Document passage>
# # # # #
NaCTeM

Seminar — Yoshinobu Kano

Speaker: Yoshinobu Kano, The University of Tokyo
Title: U-Compare: an integrated text mining platform based on UIMA
Date: Friday 17th July 2009 at 11:00
Location: Room MLG.001 (Lecture Theatre) in the MIB Building
Abstract:

U-Compare project URL: http://u-compare.org/ Paper: http://bioinformatics.oxfordjournals.org/cgi/reprint/btp289v1

I will introduce the U-Compare project using demonstrations and example applications. Recent works for the BioNLP shared task related project and linking U-Compare to Taverna will be discussed as well.

U-Compare is an integrated text mining/natural language processing system based on the UIMA Framework. UIMA is an open framework to provide the interoperability, while U-Compare provides higher level of interoperability on top of UIMA. U-Compare provides the world largest type system compatible UIMA component repository, and a platform for any UIMA component which allows users to build complex NLP workflows via an easy drag-and-drop interface, and makes visualization and comparison of the outputs of these workflows simple. Users can create, run, compare/evaluate/visualize the results, for most types of the commonly seen text mining applications without any programming.

U-Compare is a joint work between the Tsujii Laboratory at the University of Tokyo, the Center for Computational Pharmacology at the University of Colorado, and the National Centre for Text Mining at the University of Manchester.
# # # # #
What is being asked>
Answer these questions using the seminar announcement, numbering each answer to match:
1. On what date and at what time is the seminar held?
2. Which framework is U-Compare based on?
3. Which three institutions carried out U-Compare as a joint work?
The listing plays no part in this exercise.

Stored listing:
# # # # #
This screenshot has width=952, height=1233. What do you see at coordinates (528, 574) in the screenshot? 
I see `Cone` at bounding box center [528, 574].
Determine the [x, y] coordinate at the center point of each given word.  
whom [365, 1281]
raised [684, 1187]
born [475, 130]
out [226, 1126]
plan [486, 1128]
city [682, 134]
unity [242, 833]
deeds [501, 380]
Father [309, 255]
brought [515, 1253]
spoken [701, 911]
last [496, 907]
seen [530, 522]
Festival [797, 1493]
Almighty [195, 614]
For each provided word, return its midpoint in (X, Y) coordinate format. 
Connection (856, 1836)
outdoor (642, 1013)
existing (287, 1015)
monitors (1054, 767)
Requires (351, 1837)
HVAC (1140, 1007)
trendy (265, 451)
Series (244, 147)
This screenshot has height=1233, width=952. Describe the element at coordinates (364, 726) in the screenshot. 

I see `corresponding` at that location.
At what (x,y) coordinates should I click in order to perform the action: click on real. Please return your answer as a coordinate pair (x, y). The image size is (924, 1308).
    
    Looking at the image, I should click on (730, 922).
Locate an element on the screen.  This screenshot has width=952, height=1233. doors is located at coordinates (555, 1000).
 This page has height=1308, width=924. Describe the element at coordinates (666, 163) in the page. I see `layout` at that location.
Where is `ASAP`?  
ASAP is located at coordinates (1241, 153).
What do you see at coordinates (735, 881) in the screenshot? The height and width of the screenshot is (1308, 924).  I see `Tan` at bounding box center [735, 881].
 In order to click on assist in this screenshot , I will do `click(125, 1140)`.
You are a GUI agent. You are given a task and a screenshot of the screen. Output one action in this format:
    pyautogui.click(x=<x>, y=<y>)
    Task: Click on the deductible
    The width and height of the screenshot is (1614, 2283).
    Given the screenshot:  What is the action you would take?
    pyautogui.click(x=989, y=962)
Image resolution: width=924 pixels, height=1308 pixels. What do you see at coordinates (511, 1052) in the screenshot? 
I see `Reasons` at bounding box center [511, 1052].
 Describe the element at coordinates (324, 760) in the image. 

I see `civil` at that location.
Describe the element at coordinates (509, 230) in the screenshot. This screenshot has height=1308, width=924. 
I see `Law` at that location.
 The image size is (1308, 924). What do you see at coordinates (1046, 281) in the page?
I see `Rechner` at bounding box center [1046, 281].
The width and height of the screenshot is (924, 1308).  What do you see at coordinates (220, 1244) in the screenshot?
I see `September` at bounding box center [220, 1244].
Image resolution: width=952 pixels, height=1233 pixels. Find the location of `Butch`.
# # # # #
Exercise solution>
1. Friday 17th July 2009 at 11:00.
2. The UIMA Framework.
3. The Tsujii Laboratory at the University of Tokyo, the Center for Computational Pharmacology at the University of Colorado, and the National Centre for Text Mining at the University of Manchester.